--- Begin MATERIAL FOR THE TASK ---

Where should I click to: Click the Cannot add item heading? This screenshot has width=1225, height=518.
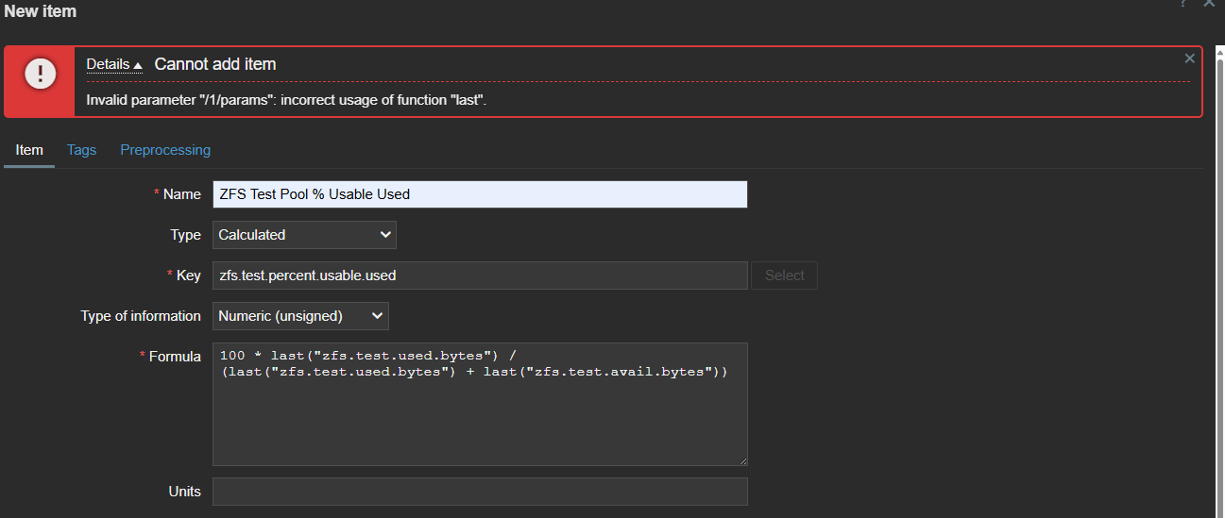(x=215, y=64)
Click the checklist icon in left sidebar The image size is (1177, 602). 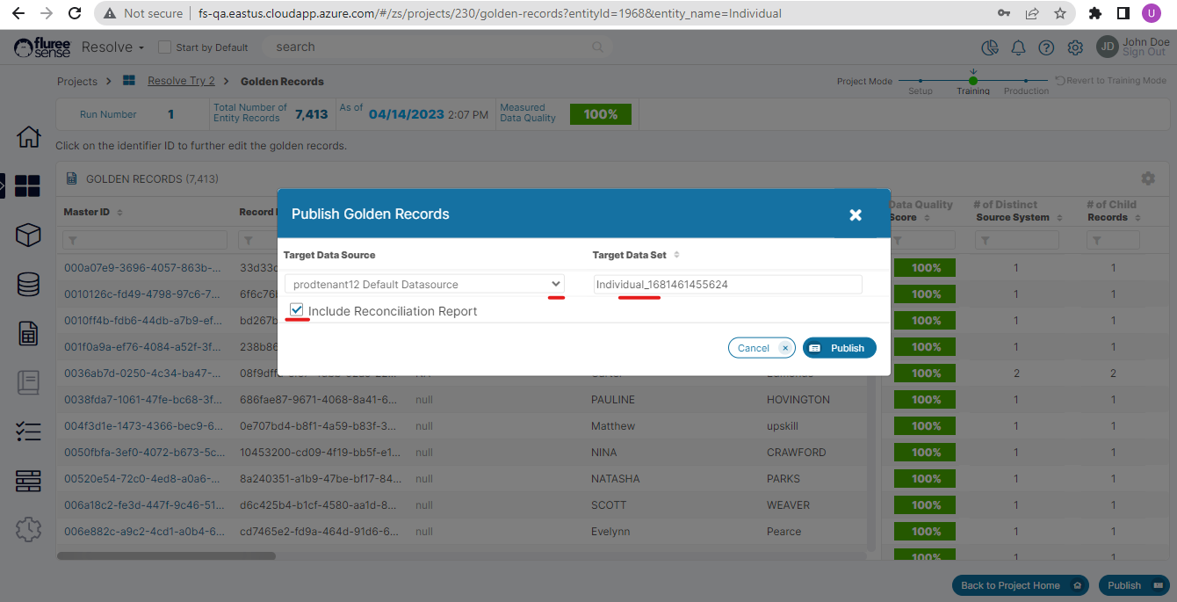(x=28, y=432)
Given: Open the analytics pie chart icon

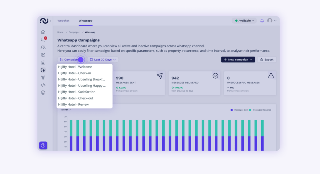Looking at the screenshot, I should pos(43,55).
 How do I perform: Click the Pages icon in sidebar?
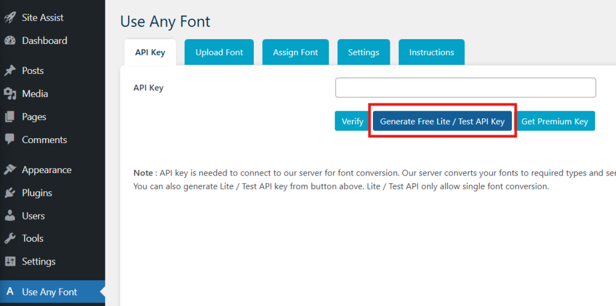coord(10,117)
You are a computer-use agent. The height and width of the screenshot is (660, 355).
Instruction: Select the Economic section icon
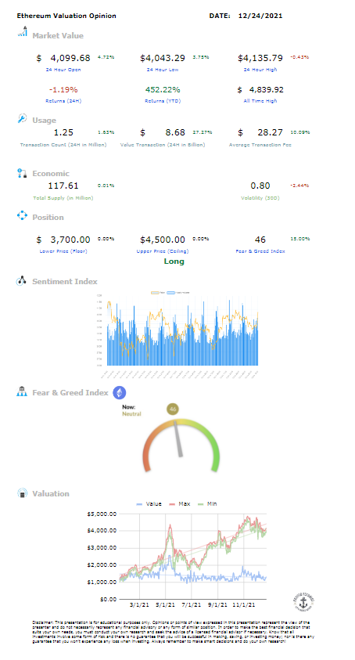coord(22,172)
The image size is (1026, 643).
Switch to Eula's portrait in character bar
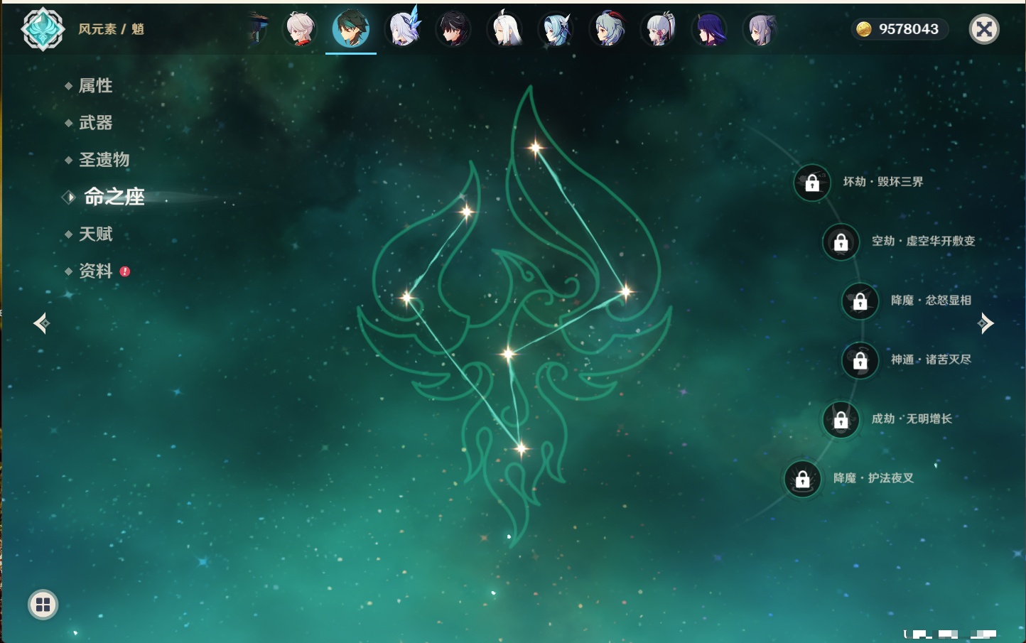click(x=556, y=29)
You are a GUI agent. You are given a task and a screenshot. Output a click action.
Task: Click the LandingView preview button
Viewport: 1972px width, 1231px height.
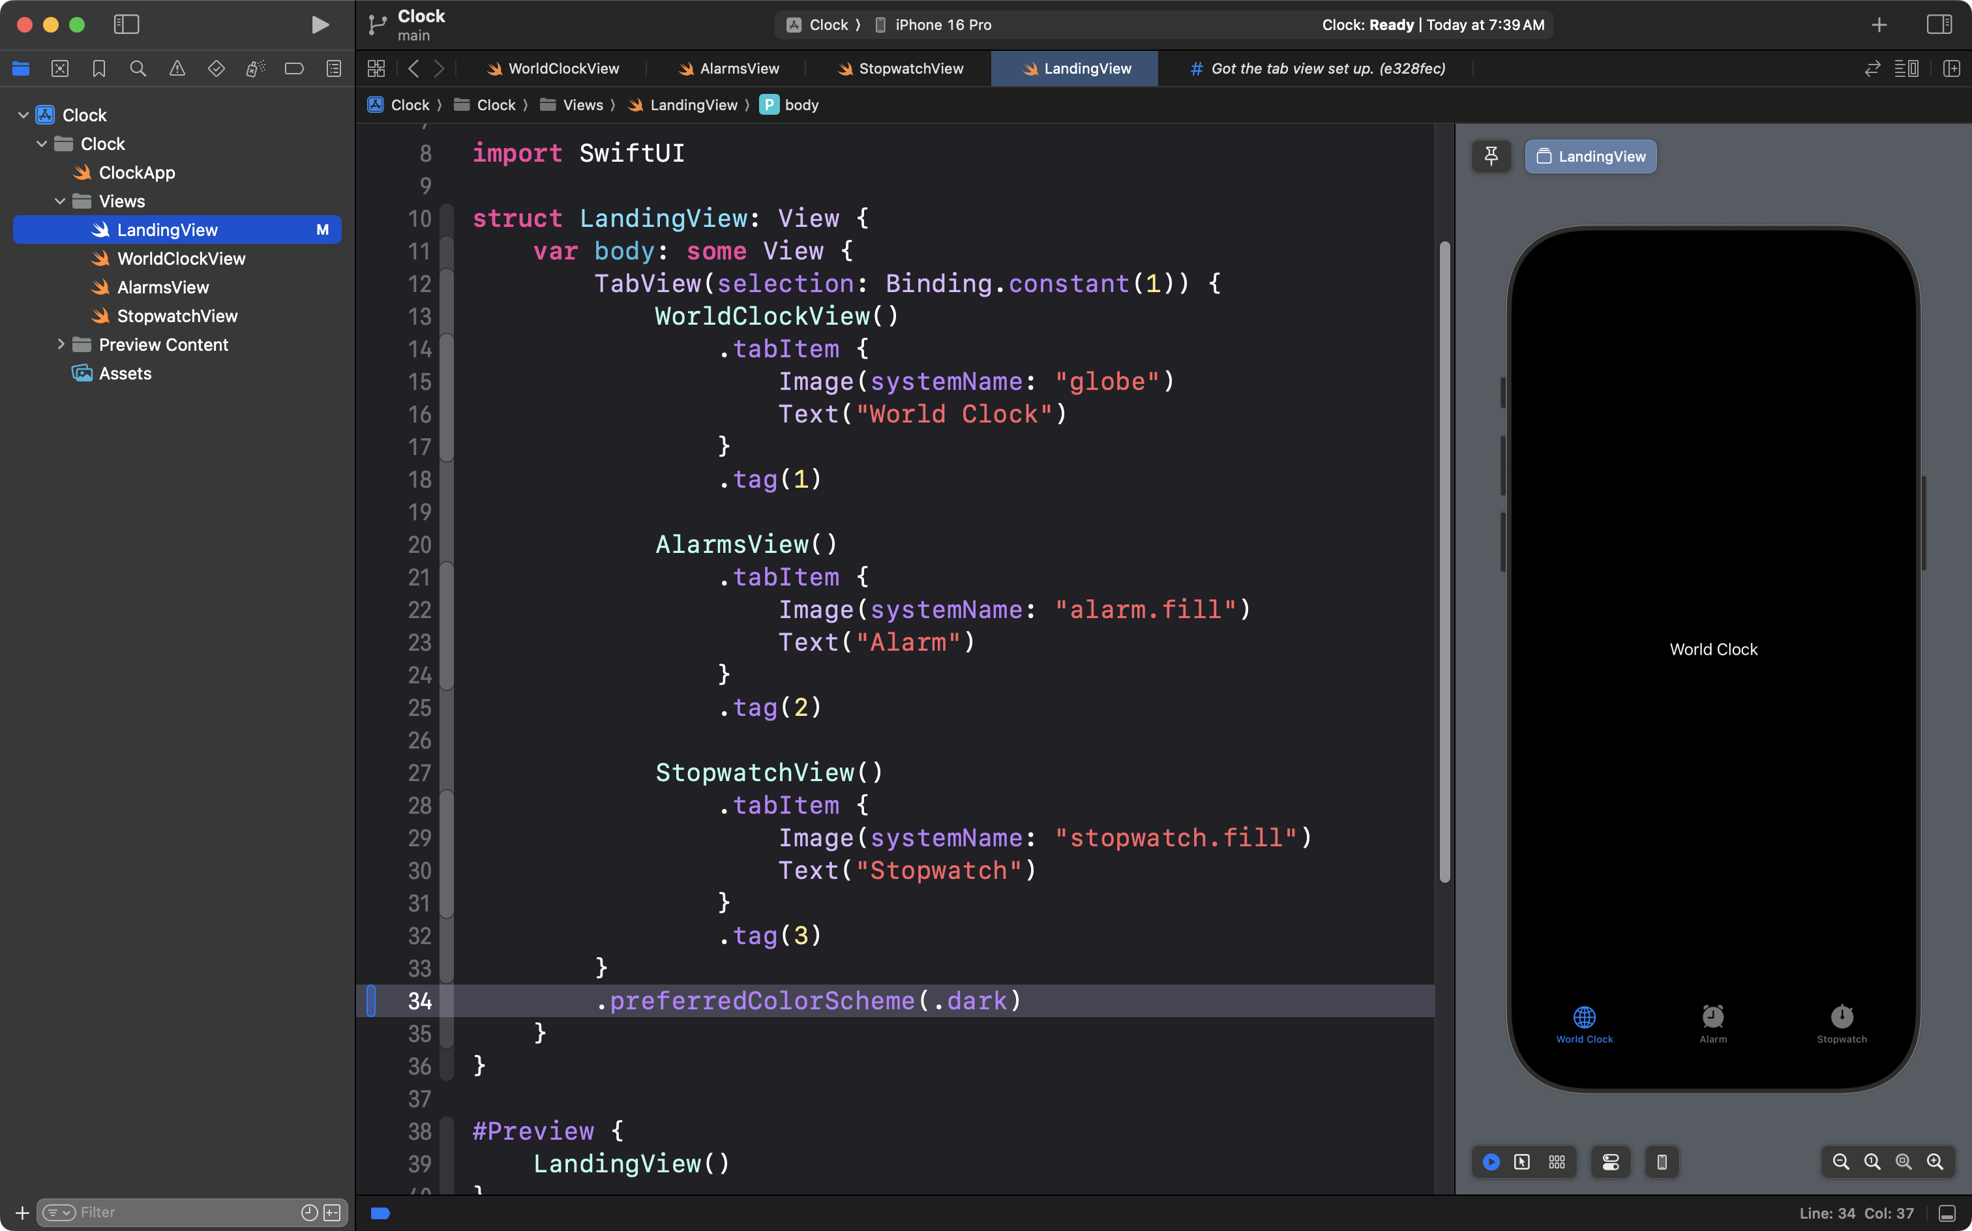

--- End MATERIAL FOR THE TASK ---

REQUIREMENTS
Count how many lines of the records above contain the string "width", with case counting, and reply with the number alone.

EXPECTED OUTPUT
3